*** DATA EXTRACT Section Begins ***

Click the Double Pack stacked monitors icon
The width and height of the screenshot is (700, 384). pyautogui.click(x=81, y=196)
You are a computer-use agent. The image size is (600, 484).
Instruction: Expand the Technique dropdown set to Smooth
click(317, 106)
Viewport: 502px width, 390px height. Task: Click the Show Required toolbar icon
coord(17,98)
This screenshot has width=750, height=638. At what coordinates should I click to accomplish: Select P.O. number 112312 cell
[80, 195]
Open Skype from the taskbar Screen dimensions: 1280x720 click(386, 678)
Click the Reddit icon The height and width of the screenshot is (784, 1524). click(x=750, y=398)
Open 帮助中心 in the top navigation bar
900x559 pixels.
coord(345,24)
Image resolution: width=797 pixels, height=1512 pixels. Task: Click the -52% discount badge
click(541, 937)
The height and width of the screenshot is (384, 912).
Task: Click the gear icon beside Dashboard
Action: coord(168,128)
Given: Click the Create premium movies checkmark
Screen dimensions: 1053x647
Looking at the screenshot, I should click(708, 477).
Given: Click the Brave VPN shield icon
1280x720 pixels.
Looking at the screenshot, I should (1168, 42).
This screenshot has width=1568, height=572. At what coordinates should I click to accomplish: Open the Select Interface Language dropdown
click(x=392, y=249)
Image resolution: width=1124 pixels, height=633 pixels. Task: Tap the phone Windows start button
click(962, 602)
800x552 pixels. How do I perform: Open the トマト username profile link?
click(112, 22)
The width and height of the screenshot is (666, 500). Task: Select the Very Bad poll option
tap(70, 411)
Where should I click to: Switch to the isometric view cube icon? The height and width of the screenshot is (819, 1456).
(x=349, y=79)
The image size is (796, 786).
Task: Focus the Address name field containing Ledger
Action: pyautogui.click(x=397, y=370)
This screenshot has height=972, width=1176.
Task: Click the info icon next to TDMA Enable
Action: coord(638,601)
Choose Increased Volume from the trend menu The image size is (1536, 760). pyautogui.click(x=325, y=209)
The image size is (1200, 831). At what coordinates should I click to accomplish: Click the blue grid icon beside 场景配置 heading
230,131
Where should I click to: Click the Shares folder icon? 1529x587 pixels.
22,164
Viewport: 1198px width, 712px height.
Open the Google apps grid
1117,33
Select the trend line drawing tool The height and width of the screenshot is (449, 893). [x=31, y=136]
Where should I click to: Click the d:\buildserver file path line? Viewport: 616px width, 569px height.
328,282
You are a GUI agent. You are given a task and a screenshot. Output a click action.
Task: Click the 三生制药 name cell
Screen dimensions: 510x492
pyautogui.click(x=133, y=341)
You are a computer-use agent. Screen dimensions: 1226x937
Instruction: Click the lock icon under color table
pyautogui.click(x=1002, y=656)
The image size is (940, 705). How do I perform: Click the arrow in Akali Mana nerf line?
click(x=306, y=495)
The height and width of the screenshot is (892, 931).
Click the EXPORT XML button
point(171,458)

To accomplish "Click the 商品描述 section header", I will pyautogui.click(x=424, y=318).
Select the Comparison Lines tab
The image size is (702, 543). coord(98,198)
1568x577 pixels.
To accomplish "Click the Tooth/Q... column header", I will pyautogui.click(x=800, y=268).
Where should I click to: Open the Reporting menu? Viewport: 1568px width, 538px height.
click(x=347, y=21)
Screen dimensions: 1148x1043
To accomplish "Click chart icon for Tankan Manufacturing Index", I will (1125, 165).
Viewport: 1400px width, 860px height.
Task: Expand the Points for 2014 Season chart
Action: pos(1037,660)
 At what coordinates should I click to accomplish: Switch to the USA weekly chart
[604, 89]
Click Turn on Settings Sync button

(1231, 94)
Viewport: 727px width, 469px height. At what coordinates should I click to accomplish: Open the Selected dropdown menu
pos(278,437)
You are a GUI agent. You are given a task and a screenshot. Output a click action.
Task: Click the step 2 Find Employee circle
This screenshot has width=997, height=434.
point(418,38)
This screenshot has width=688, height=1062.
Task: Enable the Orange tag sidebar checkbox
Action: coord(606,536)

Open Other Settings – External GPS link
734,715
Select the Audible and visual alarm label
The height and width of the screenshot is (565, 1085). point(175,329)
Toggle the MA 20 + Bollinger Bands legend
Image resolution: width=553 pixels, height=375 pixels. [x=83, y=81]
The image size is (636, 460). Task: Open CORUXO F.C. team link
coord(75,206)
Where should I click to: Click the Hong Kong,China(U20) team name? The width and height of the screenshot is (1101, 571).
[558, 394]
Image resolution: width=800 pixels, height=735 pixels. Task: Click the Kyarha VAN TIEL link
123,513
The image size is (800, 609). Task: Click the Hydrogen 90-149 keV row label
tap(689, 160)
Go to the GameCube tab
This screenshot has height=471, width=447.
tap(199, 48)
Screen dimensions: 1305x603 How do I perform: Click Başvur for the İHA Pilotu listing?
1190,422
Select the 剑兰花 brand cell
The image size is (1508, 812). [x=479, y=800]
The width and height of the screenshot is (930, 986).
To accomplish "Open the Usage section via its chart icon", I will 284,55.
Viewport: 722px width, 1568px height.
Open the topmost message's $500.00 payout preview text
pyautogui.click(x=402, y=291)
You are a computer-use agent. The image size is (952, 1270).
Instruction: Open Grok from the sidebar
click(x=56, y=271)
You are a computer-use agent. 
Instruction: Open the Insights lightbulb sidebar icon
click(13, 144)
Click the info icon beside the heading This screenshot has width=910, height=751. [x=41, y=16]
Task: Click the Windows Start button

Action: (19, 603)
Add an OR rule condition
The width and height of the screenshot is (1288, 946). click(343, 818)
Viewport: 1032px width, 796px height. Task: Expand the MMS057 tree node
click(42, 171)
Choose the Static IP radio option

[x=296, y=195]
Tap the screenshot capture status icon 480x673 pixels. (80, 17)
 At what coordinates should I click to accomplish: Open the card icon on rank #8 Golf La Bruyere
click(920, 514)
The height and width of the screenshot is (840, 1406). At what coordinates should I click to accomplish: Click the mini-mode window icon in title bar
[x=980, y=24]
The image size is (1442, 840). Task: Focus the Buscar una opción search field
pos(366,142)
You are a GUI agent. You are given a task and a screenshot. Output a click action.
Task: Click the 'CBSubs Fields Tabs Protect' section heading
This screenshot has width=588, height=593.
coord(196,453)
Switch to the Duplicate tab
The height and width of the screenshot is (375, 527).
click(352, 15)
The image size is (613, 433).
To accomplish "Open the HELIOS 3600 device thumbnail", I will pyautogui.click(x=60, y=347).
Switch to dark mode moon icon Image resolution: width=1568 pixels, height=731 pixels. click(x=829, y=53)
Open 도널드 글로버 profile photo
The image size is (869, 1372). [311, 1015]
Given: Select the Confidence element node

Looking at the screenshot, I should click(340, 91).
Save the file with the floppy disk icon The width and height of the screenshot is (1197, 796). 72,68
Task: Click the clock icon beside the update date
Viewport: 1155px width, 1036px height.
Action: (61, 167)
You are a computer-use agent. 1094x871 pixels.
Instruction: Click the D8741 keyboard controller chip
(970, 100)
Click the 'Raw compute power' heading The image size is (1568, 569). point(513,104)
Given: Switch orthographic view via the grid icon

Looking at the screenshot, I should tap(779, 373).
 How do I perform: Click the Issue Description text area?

*** DATA EXTRACT Section Ends ***

■ TASK REQUIREMENTS
Return the data in full, exactly as it appears above.

■ ANSWER TO THE PROBLEM
Click the Double Pack stacked monitors icon
The width and height of the screenshot is (700, 384). pyautogui.click(x=81, y=196)
You are a computer-use agent. The image size is (600, 484).
Instruction: Expand the Technique dropdown set to Smooth
click(317, 106)
Viewport: 502px width, 390px height. Task: Click the Show Required toolbar icon
coord(17,98)
This screenshot has width=750, height=638. At what coordinates should I click to accomplish: Select P.O. number 112312 cell
[80, 195]
Open Skype from the taskbar Screen dimensions: 1280x720 click(386, 678)
Click the Reddit icon The height and width of the screenshot is (784, 1524). click(x=750, y=398)
Open 帮助中心 in the top navigation bar
900x559 pixels.
coord(345,24)
Image resolution: width=797 pixels, height=1512 pixels. Task: Click the -52% discount badge
click(541, 937)
The height and width of the screenshot is (384, 912).
Task: Click the gear icon beside Dashboard
Action: coord(168,128)
Given: Click the Create premium movies checkmark
Screen dimensions: 1053x647
Looking at the screenshot, I should click(708, 477).
Given: Click the Brave VPN shield icon
1280x720 pixels.
Looking at the screenshot, I should (1168, 42).
This screenshot has width=1568, height=572. At what coordinates should I click to accomplish: Open the Select Interface Language dropdown
click(x=392, y=249)
Image resolution: width=1124 pixels, height=633 pixels. Task: Tap the phone Windows start button
click(962, 602)
800x552 pixels. How do I perform: Open the トマト username profile link?
click(112, 22)
The width and height of the screenshot is (666, 500). Task: Select the Very Bad poll option
tap(70, 411)
Where should I click to: Switch to the isometric view cube icon? The height and width of the screenshot is (819, 1456).
(x=349, y=79)
The image size is (796, 786).
Task: Focus the Address name field containing Ledger
Action: pyautogui.click(x=397, y=370)
This screenshot has height=972, width=1176.
Task: Click the info icon next to TDMA Enable
Action: coord(638,601)
Choose Increased Volume from the trend menu The image size is (1536, 760). pyautogui.click(x=325, y=209)
The image size is (1200, 831). At what coordinates should I click to accomplish: Click the blue grid icon beside 场景配置 heading
230,131
Where should I click to: Click the Shares folder icon? 1529x587 pixels.
22,164
Viewport: 1198px width, 712px height.
Open the Google apps grid
1117,33
Select the trend line drawing tool The height and width of the screenshot is (449, 893). [x=31, y=136]
Where should I click to: Click the d:\buildserver file path line? Viewport: 616px width, 569px height.
328,282
You are a GUI agent. You are given a task and a screenshot. Output a click action.
Task: Click the 三生制药 name cell
Screen dimensions: 510x492
pyautogui.click(x=133, y=341)
You are a computer-use agent. Screen dimensions: 1226x937
Instruction: Click the lock icon under color table
pyautogui.click(x=1002, y=656)
The image size is (940, 705). How do I perform: Click the arrow in Akali Mana nerf line?
click(x=306, y=495)
The height and width of the screenshot is (892, 931).
Click the EXPORT XML button
point(171,458)

To accomplish "Click the 商品描述 section header", I will pyautogui.click(x=424, y=318).
Select the Comparison Lines tab
The image size is (702, 543). coord(98,198)
1568x577 pixels.
To accomplish "Click the Tooth/Q... column header", I will pyautogui.click(x=800, y=268).
Where should I click to: Open the Reporting menu? Viewport: 1568px width, 538px height.
click(x=347, y=21)
Screen dimensions: 1148x1043
To accomplish "Click chart icon for Tankan Manufacturing Index", I will (1125, 165).
Viewport: 1400px width, 860px height.
Task: Expand the Points for 2014 Season chart
Action: pos(1037,660)
 At what coordinates should I click to accomplish: Switch to the USA weekly chart
[604, 89]
Click Turn on Settings Sync button

(1231, 94)
Viewport: 727px width, 469px height. At what coordinates should I click to accomplish: Open the Selected dropdown menu
pos(278,437)
You are a GUI agent. You are given a task and a screenshot. Output a click action.
Task: Click the step 2 Find Employee circle
This screenshot has width=997, height=434.
point(418,38)
This screenshot has width=688, height=1062.
Task: Enable the Orange tag sidebar checkbox
Action: coord(606,536)

Open Other Settings – External GPS link
734,715
Select the Audible and visual alarm label
The height and width of the screenshot is (565, 1085). point(175,329)
Toggle the MA 20 + Bollinger Bands legend
Image resolution: width=553 pixels, height=375 pixels. [x=83, y=81]
The image size is (636, 460). Task: Open CORUXO F.C. team link
coord(75,206)
Where should I click to: Click the Hong Kong,China(U20) team name? The width and height of the screenshot is (1101, 571).
[558, 394]
Image resolution: width=800 pixels, height=735 pixels. Task: Click the Kyarha VAN TIEL link
123,513
The image size is (800, 609). Task: Click the Hydrogen 90-149 keV row label
tap(689, 160)
Go to the GameCube tab
This screenshot has height=471, width=447.
tap(199, 48)
Screen dimensions: 1305x603 How do I perform: Click Başvur for the İHA Pilotu listing?
1190,422
Select the 剑兰花 brand cell
The image size is (1508, 812). [x=479, y=800]
The width and height of the screenshot is (930, 986).
To accomplish "Open the Usage section via its chart icon", I will 284,55.
Viewport: 722px width, 1568px height.
Open the topmost message's $500.00 payout preview text
pyautogui.click(x=402, y=291)
You are a computer-use agent. The image size is (952, 1270).
Instruction: Open Grok from the sidebar
click(x=56, y=271)
You are a computer-use agent. 
Instruction: Open the Insights lightbulb sidebar icon
click(13, 144)
Click the info icon beside the heading This screenshot has width=910, height=751. [x=41, y=16]
Task: Click the Windows Start button

Action: (19, 603)
Add an OR rule condition
The width and height of the screenshot is (1288, 946). click(343, 818)
Viewport: 1032px width, 796px height. Task: Expand the MMS057 tree node
click(42, 171)
Choose the Static IP radio option

[x=296, y=195]
Tap the screenshot capture status icon 480x673 pixels. (80, 17)
 At what coordinates should I click to accomplish: Open the card icon on rank #8 Golf La Bruyere
click(920, 514)
The height and width of the screenshot is (840, 1406). At what coordinates should I click to accomplish: Click the mini-mode window icon in title bar
[x=980, y=24]
The image size is (1442, 840). Task: Focus the Buscar una opción search field
pos(366,142)
You are a GUI agent. You are given a task and a screenshot. Output a click action.
Task: Click the 'CBSubs Fields Tabs Protect' section heading
This screenshot has width=588, height=593.
coord(196,453)
Switch to the Duplicate tab
The height and width of the screenshot is (375, 527).
click(352, 15)
The image size is (613, 433).
To accomplish "Open the HELIOS 3600 device thumbnail", I will pyautogui.click(x=60, y=347).
Switch to dark mode moon icon Image resolution: width=1568 pixels, height=731 pixels. click(x=829, y=53)
Open 도널드 글로버 profile photo
The image size is (869, 1372). [311, 1015]
Given: Select the Confidence element node

Looking at the screenshot, I should click(340, 91).
Save the file with the floppy disk icon The width and height of the screenshot is (1197, 796). 72,68
Task: Click the clock icon beside the update date
Viewport: 1155px width, 1036px height.
Action: (61, 167)
You are a computer-use agent. 1094x871 pixels.
Instruction: Click the D8741 keyboard controller chip
(970, 100)
Click the 'Raw compute power' heading The image size is (1568, 569). point(513,104)
Given: Switch orthographic view via the grid icon

Looking at the screenshot, I should tap(779, 373).
 How do I perform: Click the Issue Description text area?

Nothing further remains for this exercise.